■ **Exercise tasks**
**a.** According to the salad recipe post, what two qualities of its ingredients make the whole dish feel substantial?
**b.** Put the rows, starting with the line that contains "Click the first" and going on through the end of the rows, into a Markdown table with the columns Number and Line. Omit blank lines and leave the pictures out.

■ **Document excerpt**
Popsugar posted this recipe a little over a week after New Year's, and I suspect they were trying to catch everyone's eye with the word "detox" in the article title.  Either way, this salad is a tasty and healthy addition to your lunchtime rotation.  Its fiber content makes it filling enough for a light meal, but it makes for a nice deviation to the standard side salad if it's served alongside a piece of chicken or fish.  

The whole dish feels pretty substantial, because of the heartiness of the cabbage and the crispness of the apples.  The walnuts add a really nice something extra, too.  I hope if you try it you enjoy it as much as I did!  Oh, and due to ingredient availability or my own lack of desire to buy certain items, I changed it just a little.  Click on the recipe title to link back to the original!

■ **Material shown**
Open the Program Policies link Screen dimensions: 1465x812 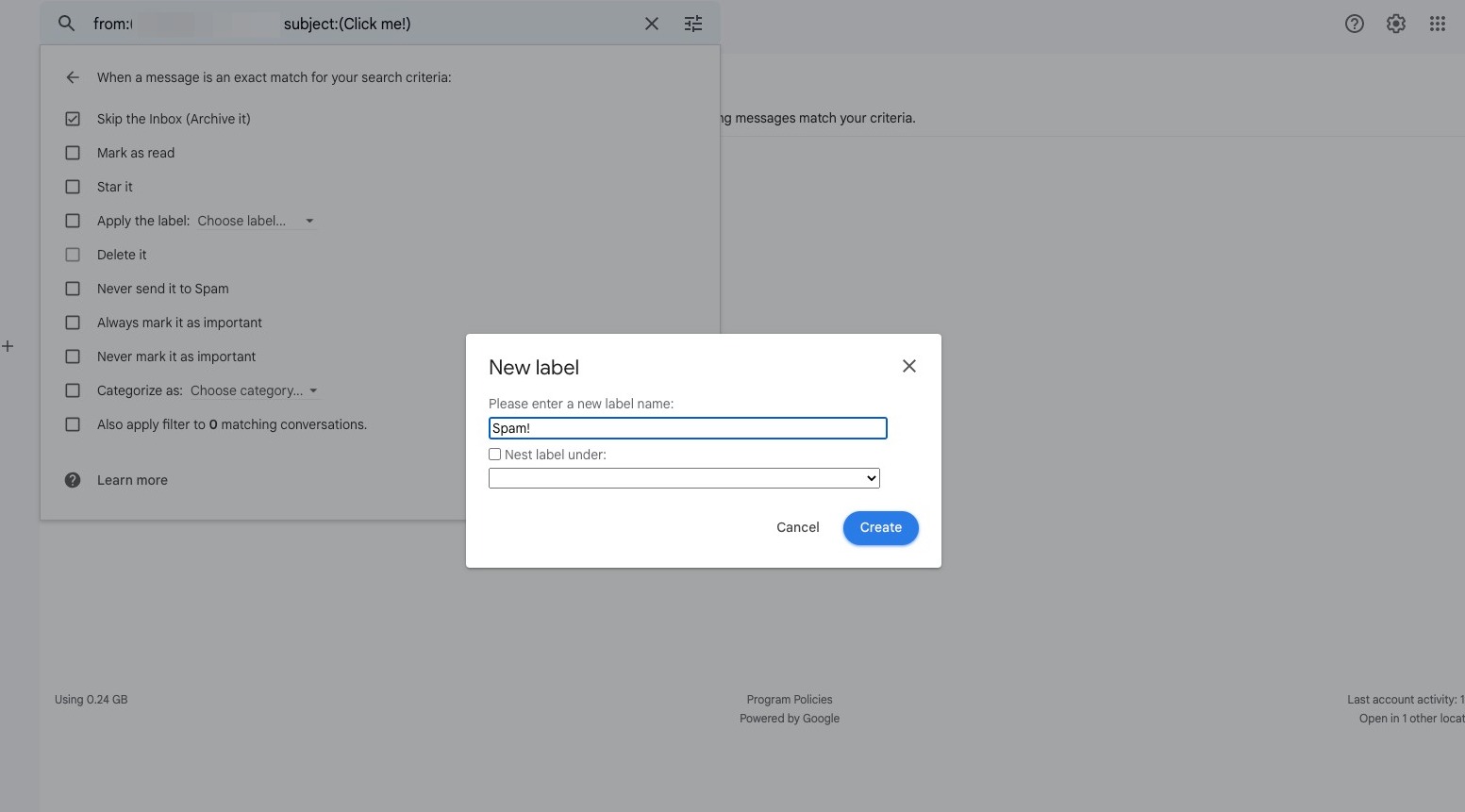(x=789, y=700)
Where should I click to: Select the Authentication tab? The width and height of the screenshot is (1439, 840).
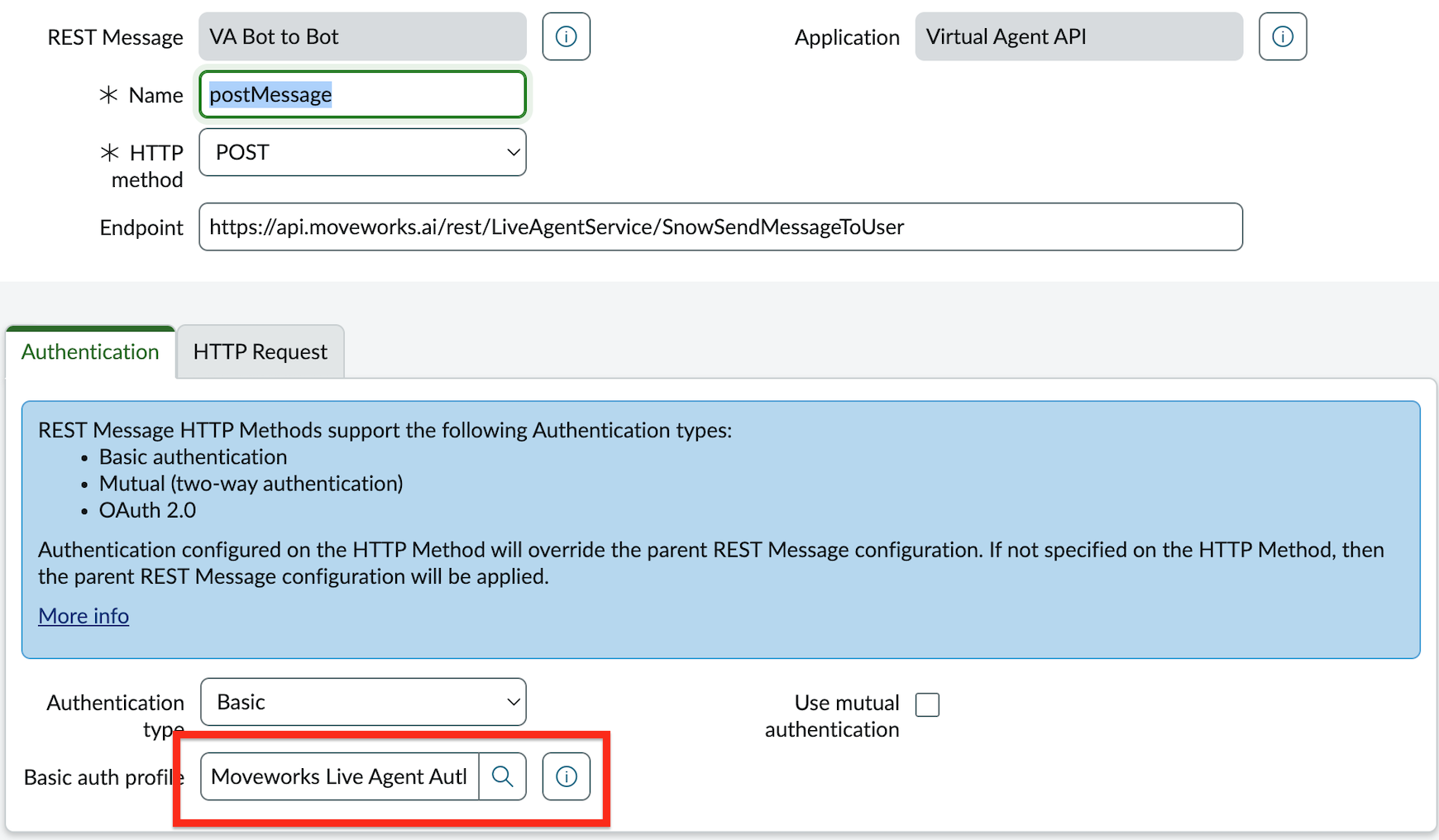[90, 352]
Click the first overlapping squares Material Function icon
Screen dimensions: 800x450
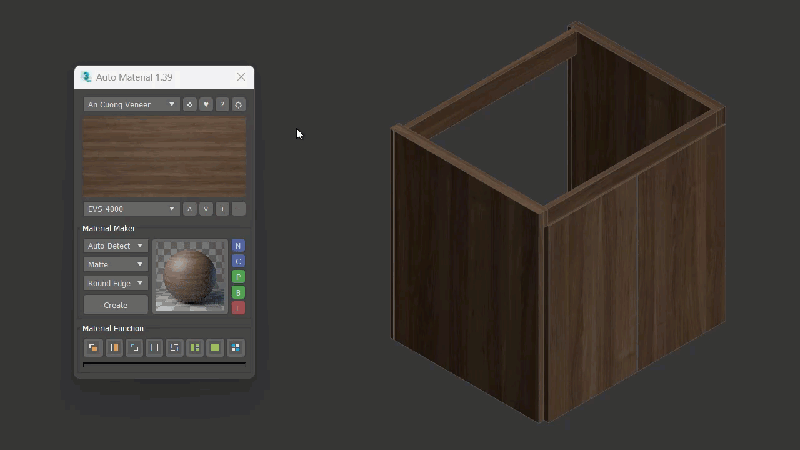(93, 348)
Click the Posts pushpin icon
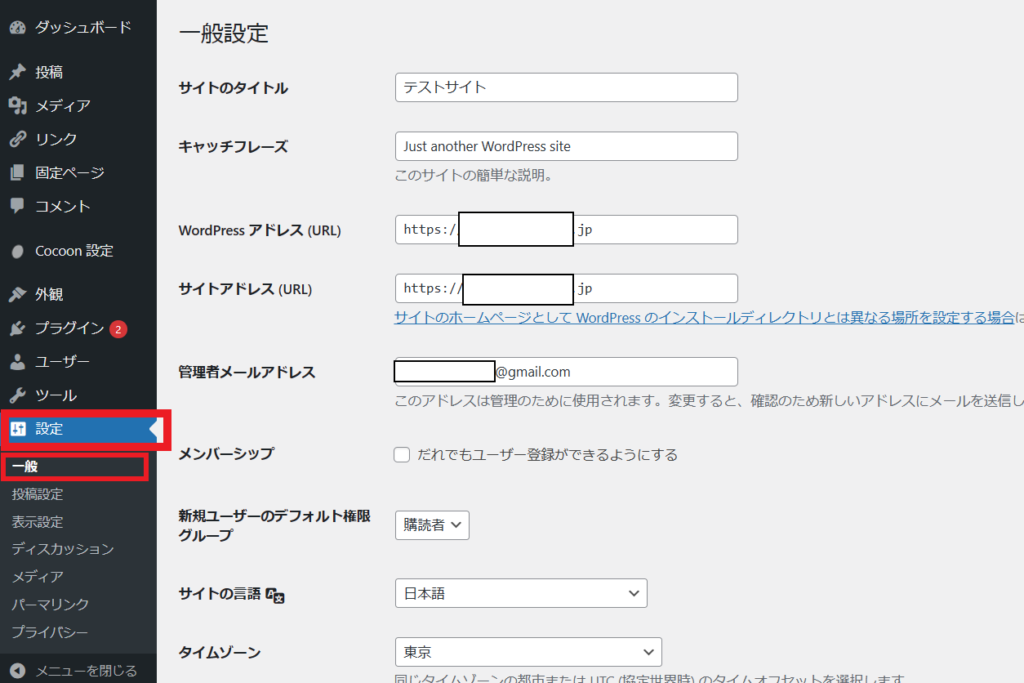This screenshot has width=1024, height=683. (x=17, y=72)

■ **Task solutions**
**a.** The heartiness of the cabbage and the crispness of the apples.

**b.**
| Number | Line |
|---|---|
| 1 | Click the first overlapping squares Material Function icon |
| 2 | Screen dimensions: 800x450 |
| 3 | (93, 348) |
| 4 | Click the Posts pushpin icon |
| 5 | This screenshot has width=1024, height=683. (x=17, y=72) |